WORK REQUEST
The result should be a full, exact repeat of the entries, free of pictures.

++++++++++

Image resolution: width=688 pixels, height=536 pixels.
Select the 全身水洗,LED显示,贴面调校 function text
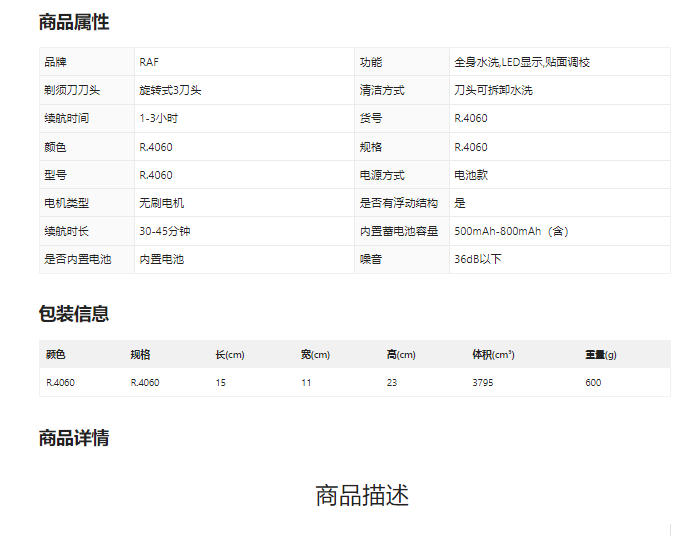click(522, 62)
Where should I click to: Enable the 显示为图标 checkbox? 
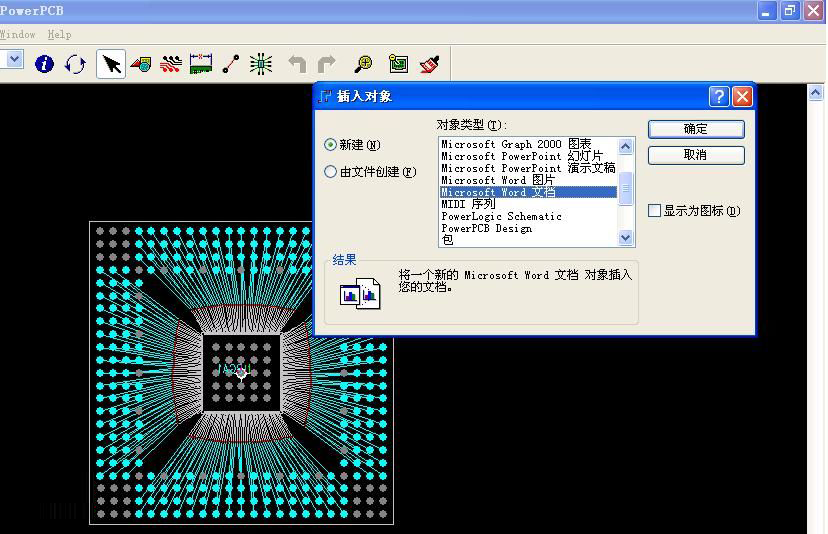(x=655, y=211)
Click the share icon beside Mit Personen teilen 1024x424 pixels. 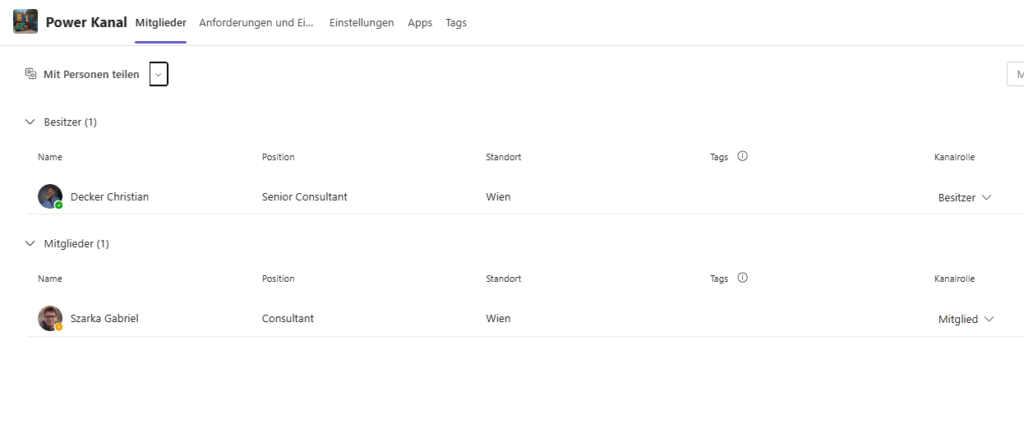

++++++++++

FINISHED EXERCISE
Image resolution: width=688 pixels, height=536 pixels.
Select the 全身水洗,LED显示,贴面调校 function text
click(522, 62)
Where should I click to: Enable the 显示为图标 checkbox? 
(x=655, y=211)
Click the share icon beside Mit Personen teilen 1024x424 pixels. 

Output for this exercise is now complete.